▶ **WORK TO COMPLETE**: Reproduce the records below exactly, leaving out any pictures.

Dataset excerpts
------------

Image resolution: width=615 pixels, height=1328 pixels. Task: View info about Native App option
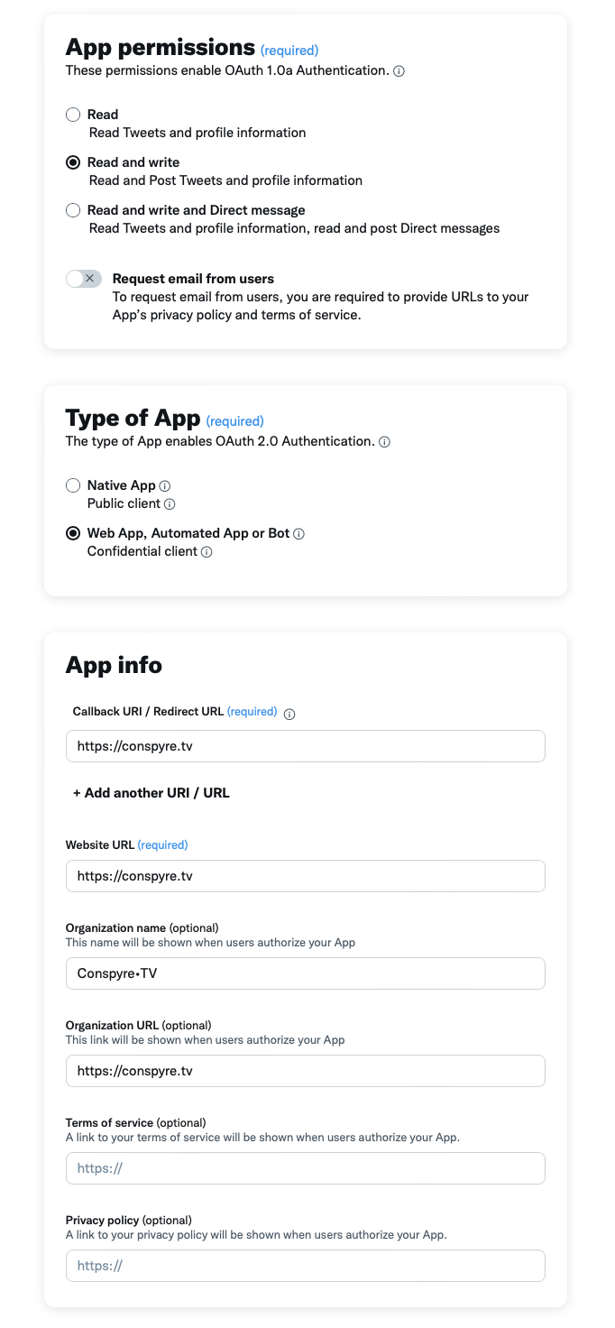coord(165,485)
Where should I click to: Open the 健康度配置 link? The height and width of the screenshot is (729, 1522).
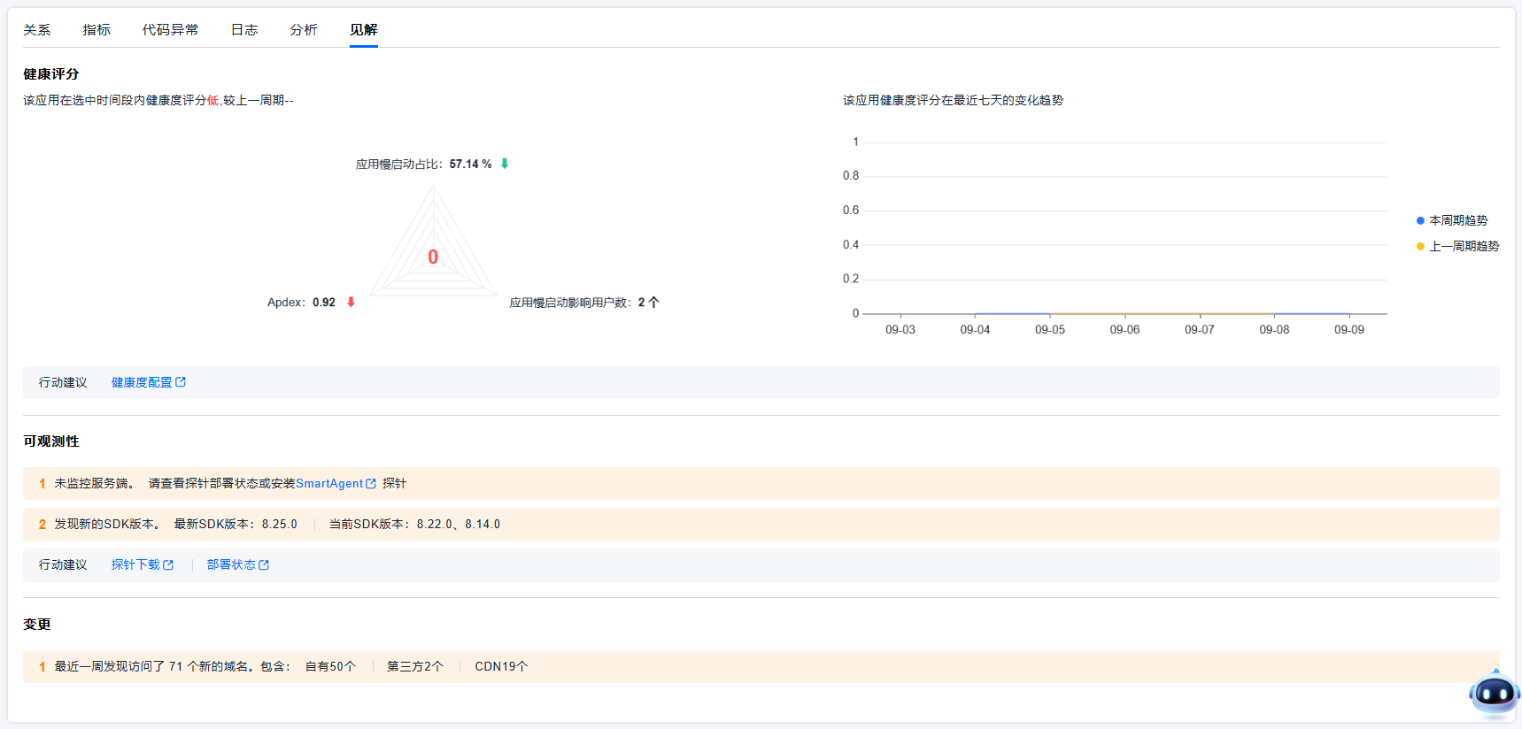point(142,382)
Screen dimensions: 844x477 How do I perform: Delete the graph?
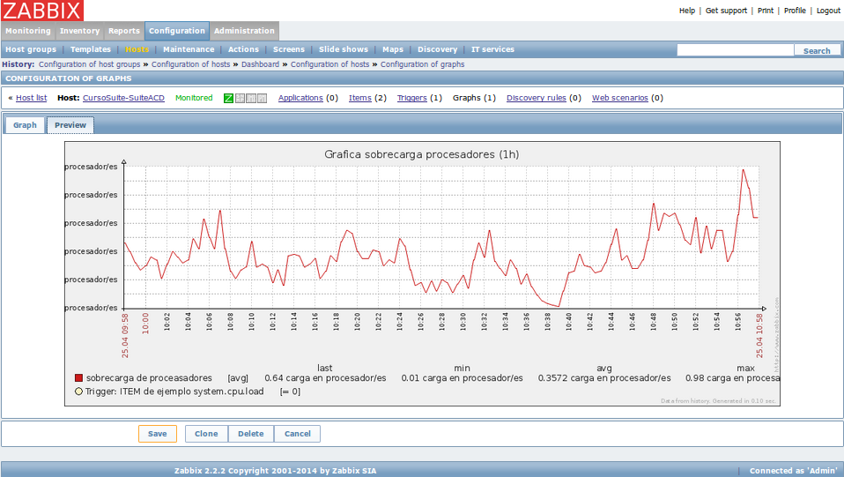point(251,434)
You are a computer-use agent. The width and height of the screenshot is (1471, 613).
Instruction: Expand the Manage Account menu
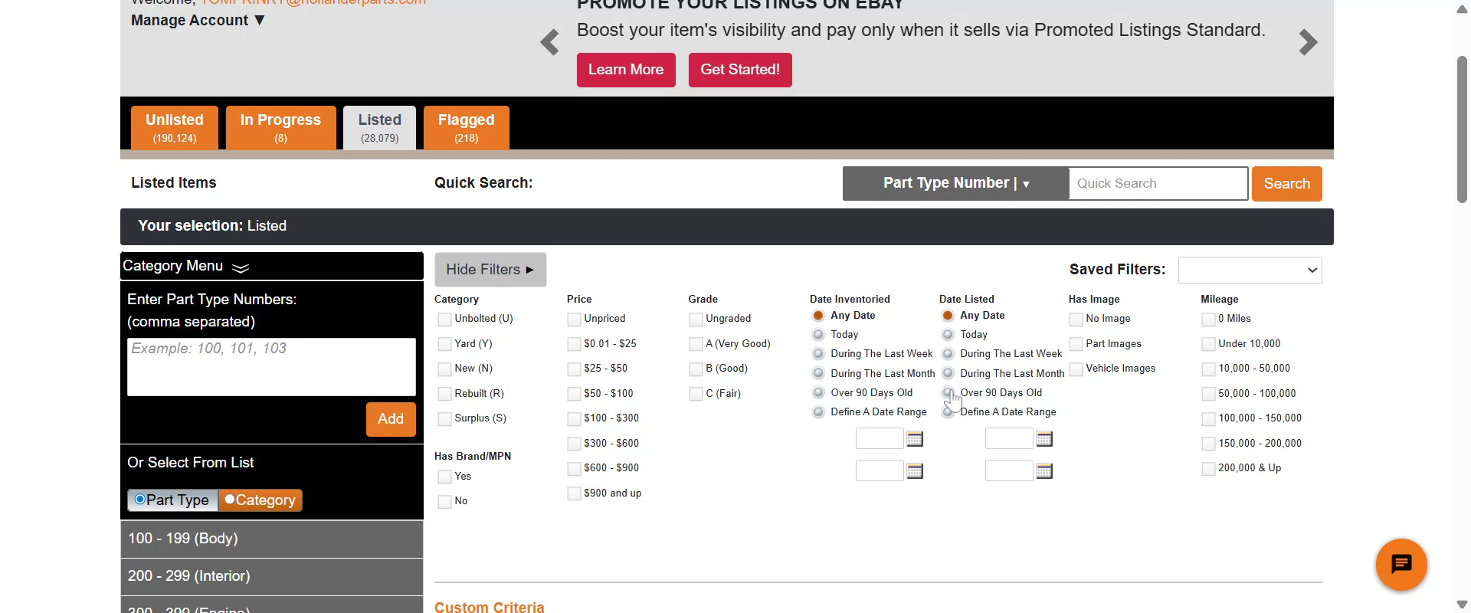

------------

▶ **REPLY**:
Image resolution: width=615 pixels, height=1328 pixels. Task: View info about Native App option
coord(165,485)
Where should I click to: Open the 健康度配置 link? The height and width of the screenshot is (729, 1522).
point(142,382)
Screen dimensions: 844x477 How do I perform: Delete the graph?
point(251,434)
You are a computer-use agent. The width and height of the screenshot is (1471, 613).
Instruction: Expand the Manage Account menu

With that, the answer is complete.